Em primeiro lugar, e antes de avançar para análises mais específicas, deixem-me dizer que João Diogo Manteigas falou, como é óbvio, para os benfiquistas e que, por isso, nunca seria expectável que uma sportinguista adorasse o seu discurso.
O candidato à presidência do Benfica teve, obviamente, intervenções muito positivas, ainda que o tom geral tenha sido marcadamente arrogante. Aliás, o próprio João Diogo referiu diversas vezes que «isto pode parecer sobranceria» — e não pareceu, foi mesmo. Mas, como dizia no início deste parágrafo, o candidato teve algumas intervenções de grande assertividade, como quando falou, por exemplo, na necessidade de um novo modelo desportivo ou na gestão financeira de Rui Costa e mostrou coragem e determinação quando desafiou a que se promovessem debates entre candidatos. Mas à medida que a entrevista foi avançando, João Diogo começou a mostrar alguns sinais preocupantes.
A determinado ponto, afirmou o entrevistado que cerca de 95% dos adeptos de futebol se distribuiriam entre Benfica, Sporting e FC Porto, sendo que, dentro desses, 70% seriam do Benfica. Não sei de onde João Diogo tirou estas percentagens, mas todos os estudos feitos em Portugal revelam valores completamente diferentes. A parte dos 95% até parece ser correta, mas dentro desse valor o Benfica terá cerca de 46% dos adeptos, enquanto o Sporting e o FC Porto andarão cada um deles pelos 24%.

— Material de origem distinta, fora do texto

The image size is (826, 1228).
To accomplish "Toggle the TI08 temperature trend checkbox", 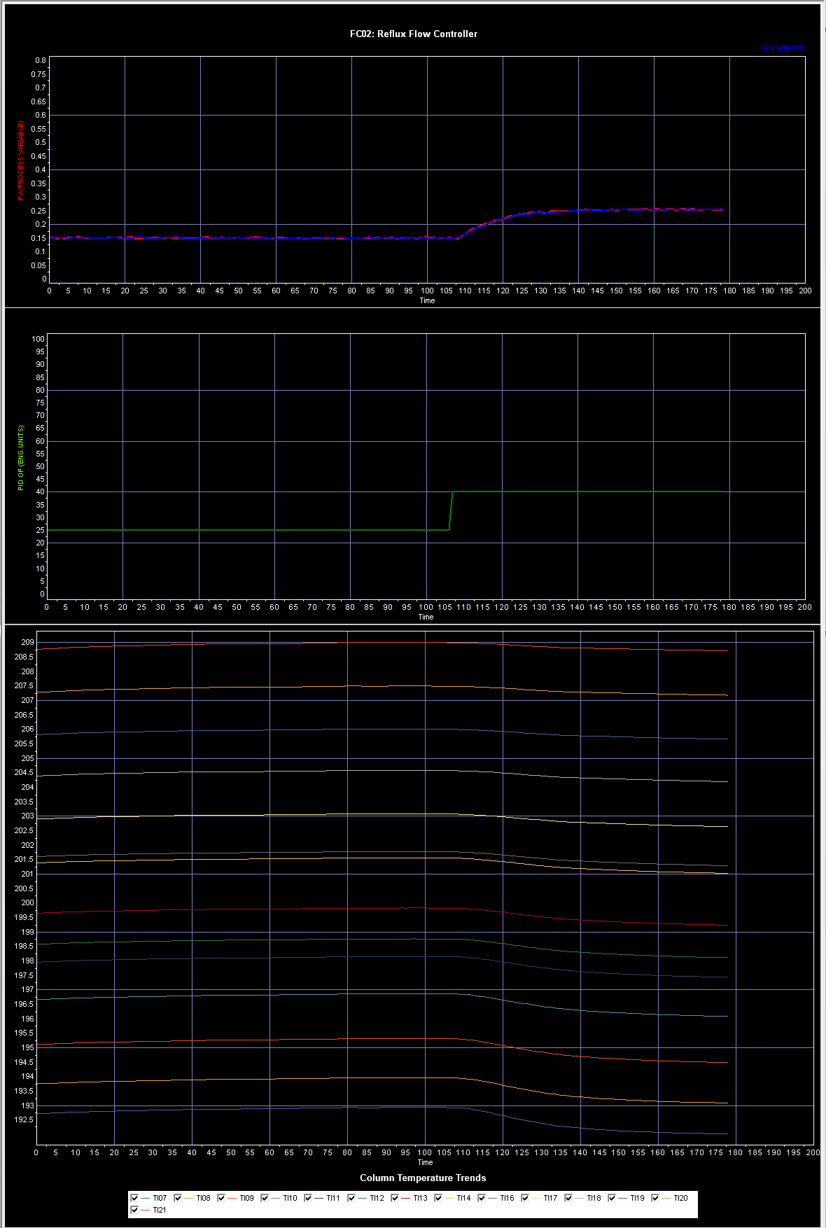I will tap(178, 1198).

Portanto, o candidato poderia ter dito, sem mentir, que o Benfica tinha praticamente o dobro dos adeptos dos seus rivais diretos, mas decidiu hiperbolizar a coisa de tal forma que o seu discurso começou a ficar ferido de credibilidade. Especialmente quando usou esta percentagem de 70% para sustentar uma posição especial no que à centralização de direitos televisivos diz respeito.
Quanto a mim, que gosto de futebol, a centralização dos direitos televisivos é a forma mais saudável de colmatar o fosso entre os clubes grandes e os mais pequenos. Não há, aliás, outra opção que permita garantir a sobrevivência de todos os clubes bem como a competitividade da Liga.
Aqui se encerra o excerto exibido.